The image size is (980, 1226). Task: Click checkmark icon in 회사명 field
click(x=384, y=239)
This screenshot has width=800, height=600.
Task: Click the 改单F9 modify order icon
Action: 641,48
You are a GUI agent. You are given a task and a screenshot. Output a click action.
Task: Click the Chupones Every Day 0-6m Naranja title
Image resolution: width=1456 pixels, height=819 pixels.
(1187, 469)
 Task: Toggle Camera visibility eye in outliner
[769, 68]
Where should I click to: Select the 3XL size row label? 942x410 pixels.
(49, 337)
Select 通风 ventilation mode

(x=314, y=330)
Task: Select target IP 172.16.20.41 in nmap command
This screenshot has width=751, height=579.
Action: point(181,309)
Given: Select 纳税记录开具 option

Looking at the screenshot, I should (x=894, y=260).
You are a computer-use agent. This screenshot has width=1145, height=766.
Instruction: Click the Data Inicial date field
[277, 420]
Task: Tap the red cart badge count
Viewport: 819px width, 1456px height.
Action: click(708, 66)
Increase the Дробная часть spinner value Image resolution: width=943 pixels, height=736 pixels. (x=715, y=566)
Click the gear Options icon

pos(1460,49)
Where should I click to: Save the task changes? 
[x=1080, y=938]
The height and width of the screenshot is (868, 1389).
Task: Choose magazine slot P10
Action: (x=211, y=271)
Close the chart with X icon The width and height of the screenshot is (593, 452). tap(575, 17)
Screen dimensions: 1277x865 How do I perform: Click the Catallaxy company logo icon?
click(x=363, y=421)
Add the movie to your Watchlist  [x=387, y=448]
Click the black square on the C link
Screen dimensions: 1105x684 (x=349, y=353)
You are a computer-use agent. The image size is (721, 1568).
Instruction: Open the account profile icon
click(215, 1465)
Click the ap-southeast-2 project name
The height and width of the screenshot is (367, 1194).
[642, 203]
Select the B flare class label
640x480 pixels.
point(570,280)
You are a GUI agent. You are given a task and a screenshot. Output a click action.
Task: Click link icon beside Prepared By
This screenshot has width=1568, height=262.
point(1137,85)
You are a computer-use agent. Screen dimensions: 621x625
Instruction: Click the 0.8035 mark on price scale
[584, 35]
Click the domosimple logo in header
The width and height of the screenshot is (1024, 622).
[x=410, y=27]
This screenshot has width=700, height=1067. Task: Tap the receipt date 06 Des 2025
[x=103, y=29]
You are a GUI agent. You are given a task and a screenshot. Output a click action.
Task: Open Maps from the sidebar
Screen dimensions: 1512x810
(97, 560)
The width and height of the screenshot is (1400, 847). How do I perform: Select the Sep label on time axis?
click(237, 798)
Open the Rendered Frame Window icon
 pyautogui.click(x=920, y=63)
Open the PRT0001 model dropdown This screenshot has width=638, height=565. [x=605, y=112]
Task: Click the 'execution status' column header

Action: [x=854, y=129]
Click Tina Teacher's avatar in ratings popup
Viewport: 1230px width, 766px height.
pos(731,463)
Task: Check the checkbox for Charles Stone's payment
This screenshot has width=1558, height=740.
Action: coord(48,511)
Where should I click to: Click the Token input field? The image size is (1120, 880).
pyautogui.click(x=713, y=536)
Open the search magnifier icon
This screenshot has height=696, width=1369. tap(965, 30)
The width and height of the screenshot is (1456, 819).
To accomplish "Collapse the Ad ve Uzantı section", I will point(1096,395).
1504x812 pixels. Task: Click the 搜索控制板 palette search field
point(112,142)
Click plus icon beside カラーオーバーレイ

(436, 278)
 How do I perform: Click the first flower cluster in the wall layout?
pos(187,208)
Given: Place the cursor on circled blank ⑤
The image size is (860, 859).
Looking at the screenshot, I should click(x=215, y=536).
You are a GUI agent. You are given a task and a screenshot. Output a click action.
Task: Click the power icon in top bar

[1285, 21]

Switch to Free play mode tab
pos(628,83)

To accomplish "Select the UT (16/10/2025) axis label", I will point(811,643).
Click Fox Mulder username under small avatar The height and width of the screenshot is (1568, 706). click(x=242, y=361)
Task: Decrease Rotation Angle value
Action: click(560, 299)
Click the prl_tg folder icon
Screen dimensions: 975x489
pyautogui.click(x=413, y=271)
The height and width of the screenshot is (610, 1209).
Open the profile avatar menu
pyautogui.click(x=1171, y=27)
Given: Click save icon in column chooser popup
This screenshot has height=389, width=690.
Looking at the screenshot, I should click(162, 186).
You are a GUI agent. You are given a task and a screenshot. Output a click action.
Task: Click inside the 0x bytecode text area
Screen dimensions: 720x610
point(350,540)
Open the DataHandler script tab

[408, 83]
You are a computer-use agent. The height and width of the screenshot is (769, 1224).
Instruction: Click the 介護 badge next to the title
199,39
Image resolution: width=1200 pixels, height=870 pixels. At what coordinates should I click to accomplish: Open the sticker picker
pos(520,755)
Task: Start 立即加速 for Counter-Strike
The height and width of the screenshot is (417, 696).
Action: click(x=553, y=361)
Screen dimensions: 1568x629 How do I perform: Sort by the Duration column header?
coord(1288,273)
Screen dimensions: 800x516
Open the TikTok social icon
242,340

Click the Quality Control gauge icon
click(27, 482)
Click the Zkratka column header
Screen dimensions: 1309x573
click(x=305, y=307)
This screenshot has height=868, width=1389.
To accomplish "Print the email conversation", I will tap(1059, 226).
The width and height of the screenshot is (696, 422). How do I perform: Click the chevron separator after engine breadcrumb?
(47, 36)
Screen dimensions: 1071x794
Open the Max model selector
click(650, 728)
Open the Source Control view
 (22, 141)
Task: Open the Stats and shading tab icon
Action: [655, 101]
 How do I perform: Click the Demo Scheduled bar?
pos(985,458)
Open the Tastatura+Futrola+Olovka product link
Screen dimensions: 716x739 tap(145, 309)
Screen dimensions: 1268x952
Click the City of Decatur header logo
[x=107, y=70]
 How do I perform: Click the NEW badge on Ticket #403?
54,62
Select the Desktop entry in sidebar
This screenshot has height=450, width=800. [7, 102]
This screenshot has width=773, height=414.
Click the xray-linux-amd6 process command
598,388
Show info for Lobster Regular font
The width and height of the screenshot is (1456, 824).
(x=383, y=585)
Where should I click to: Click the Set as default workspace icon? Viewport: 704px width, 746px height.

# What is required:
Output every line of the listing above as a JSON array of strings, one string per line, with blank lines omitted.

# Output for this task:
[
  "The image size is (980, 1226). Task: Click checkmark icon in 회사명 field",
  "click(x=384, y=239)",
  "This screenshot has width=800, height=600.",
  "Task: Click the 改单F9 modify order icon",
  "Action: 641,48",
  "You are a GUI agent. You are given a task and a screenshot. Output a click action.",
  "Task: Click the Chupones Every Day 0-6m Naranja title",
  "Image resolution: width=1456 pixels, height=819 pixels.",
  "(1187, 469)",
  " Task: Toggle Camera visibility eye in outliner",
  "[769, 68]",
  "Where should I click to: Select the 3XL size row label? 942x410 pixels.",
  "(49, 337)",
  "Select 通风 ventilation mode",
  "(x=314, y=330)",
  "Task: Select target IP 172.16.20.41 in nmap command",
  "This screenshot has width=751, height=579.",
  "Action: point(181,309)",
  "Given: Select 纳税记录开具 option",
  "Looking at the screenshot, I should (x=894, y=260).",
  "You are a computer-use agent. This screenshot has width=1145, height=766.",
  "Instruction: Click the Data Inicial date field",
  "[277, 420]",
  "Task: Tap the red cart badge count",
  "Viewport: 819px width, 1456px height.",
  "Action: click(708, 66)",
  "Increase the Дробная часть spinner value Image resolution: width=943 pixels, height=736 pixels. (x=715, y=566)",
  "Click the gear Options icon",
  "pos(1460,49)",
  "Where should I click to: Save the task changes? ",
  "[x=1080, y=938]",
  "The height and width of the screenshot is (868, 1389).",
  "Task: Choose magazine slot P10",
  "Action: (x=211, y=271)",
  "Close the chart with X icon The width and height of the screenshot is (593, 452). tap(575, 17)",
  "Screen dimensions: 1277x865 How do I perform: Click the Catallaxy company logo icon?",
  "click(x=363, y=421)",
  "Add the movie to your Watchlist  [x=387, y=448]",
  "Click the black square on the C link",
  "Screen dimensions: 1105x684 (x=349, y=353)",
  "You are a computer-use agent. The image size is (721, 1568).",
  "Instruction: Open the account profile icon",
  "click(215, 1465)",
  "Click the ap-southeast-2 project name",
  "The height and width of the screenshot is (367, 1194).",
  "[642, 203]",
  "Select the B flare class label",
  "640x480 pixels.",
  "point(570,280)",
  "You are a GUI agent. You are given a task and a screenshot. Output a click action.",
  "Task: Click link icon beside Prepared By",
  "This screenshot has width=1568, height=262.",
  "point(1137,85)",
  "You are a computer-use agent. Screen dimensions: 621x625",
  "Instruction: Click the 0.8035 mark on price scale",
  "[584, 35]",
  "Click the domosimple logo in header",
  "The width and height of the screenshot is (1024, 622).",
  "[x=410, y=27]",
  "This screenshot has width=700, height=1067. Task: Tap the receipt date 06 Des 2025",
  "[x=103, y=29]",
  "You are a GUI agent. You are given a task and a screenshot. Output a click action.",
  "Task: Open Maps from the sidebar",
  "Screen dimensions: 1512x810",
  "(97, 560)",
  "The width and height of the screenshot is (1400, 847). How do I perform: Select the Sep label on time axis?",
  "click(237, 798)",
  "Open the Rendered Frame Window icon",
  " pyautogui.click(x=920, y=63)",
  "Open the PRT0001 model dropdown This screenshot has width=638, height=565. [x=605, y=112]",
  "Task: Click the 'execution status' column header",
  "Action: [x=854, y=129]",
  "Click Tina Teacher's avatar in ratings popup",
  "Viewport: 1230px width, 766px height.",
  "pos(731,463)",
  "Task: Check the checkbox for Charles Stone's payment",
  "This screenshot has width=1558, height=740.",
  "Action: coord(48,511)",
  "Where should I click to: Click the Token input field? The image size is (1120, 880).",
  "pyautogui.click(x=713, y=536)",
  "Open the search magnifier icon",
  "This screenshot has height=696, width=1369. tap(965, 30)",
  "The width and height of the screenshot is (1456, 819).",
  "To accomplish \"Collapse the Ad ve Uzantı section\", I will point(1096,395).",
  "1504x812 pixels. Task: Click the 搜索控制板 palette search field",
  "point(112,142)",
  "Click plus icon beside カラーオーバーレイ",
  "(436, 278)",
  " How do I perform: Click the first flower cluster in the wall layout?",
  "pos(187,208)",
  "Given: Place the cursor on circled blank ⑤",
  "The image size is (860, 859).",
  "Looking at the screenshot, I should click(x=215, y=536).",
  "You are a GUI agent. You are given a task and a screenshot. Output a click action.",
  "Task: Click the power icon in top bar",
  "[1285, 21]",
  "Switch to Free play mode tab",
  "pos(628,83)",
  "To accomplish \"Select the UT (16/10/2025) axis label\", I will point(811,643).",
  "Click Fox Mulder username under small avatar The height and width of the screenshot is (1568, 706). click(x=242, y=361)",
  "Task: Decrease Rotation Angle value",
  "Action: click(560, 299)",
  "Click the prl_tg folder icon",
  "Screen dimensions: 975x489",
  "pyautogui.click(x=413, y=271)",
  "The height and width of the screenshot is (610, 1209).",
  "Open the profile avatar menu",
  "pyautogui.click(x=1171, y=27)",
  "Given: Click save icon in column chooser popup",
  "This screenshot has height=389, width=690.",
  "Looking at the screenshot, I should click(162, 186).",
  "You are a GUI agent. You are given a task and a screenshot. Output a click action.",
  "Task: Click inside the 0x bytecode text area",
  "Screen dimensions: 720x610",
  "point(350,540)",
  "Open the DataHandler script tab",
  "[408, 83]",
  "You are a computer-use agent. The height and width of the screenshot is (769, 1224).",
  "Instruction: Click the 介護 badge next to the title",
  "199,39",
  "Image resolution: width=1200 pixels, height=870 pixels. At what coordinates should I click to accomplish: Open the sticker picker",
  "pos(520,755)",
  "Task: Start 立即加速 for Counter-Strike",
  "The height and width of the screenshot is (417, 696).",
  "Action: click(x=553, y=361)",
  "Screen dimensions: 1568x629 How do I perform: Sort by the Duration column header?",
  "coord(1288,273)",
  "Screen dimensions: 800x516",
  "Open the TikTok social icon",
  "242,340",
  "Click the Quality Control gauge icon",
  "click(27, 482)",
  "Click the Zkratka column header",
  "Screen dimensions: 1309x573",
  "click(x=305, y=307)",
  "This screenshot has height=868, width=1389.",
  "To accomplish \"Print the email conversation\", I will tap(1059, 226).",
  "The width and height of the screenshot is (696, 422). How do I perform: Click the chevron separator after engine breadcrumb?",
  "(47, 36)",
  "Screen dimensions: 1071x794",
  "Open the Max model selector",
  "click(650, 728)",
  "Open the Source Control view",
  " (22, 141)",
  "Task: Open the Stats and shading tab icon",
  "Action: [655, 101]",
  " How do I perform: Click the Demo Scheduled bar?",
  "pos(985,458)",
  "Open the Tastatura+Futrola+Olovka product link",
  "Screen dimensions: 716x739 tap(145, 309)",
  "Screen dimensions: 1268x952",
  "Click the City of Decatur header logo",
  "[x=107, y=70]",
  " How do I perform: Click the NEW badge on Ticket #403?",
  "54,62",
  "Select the Desktop entry in sidebar",
  "This screenshot has height=450, width=800. [7, 102]",
  "This screenshot has width=773, height=414.",
  "Click the xray-linux-amd6 process command",
  "598,388",
  "Show info for Lobster Regular font",
  "The width and height of the screenshot is (1456, 824).",
  "(x=383, y=585)",
  "Where should I click to: Click the Set as default workspace icon? Viewport: 704px width, 746px height."
]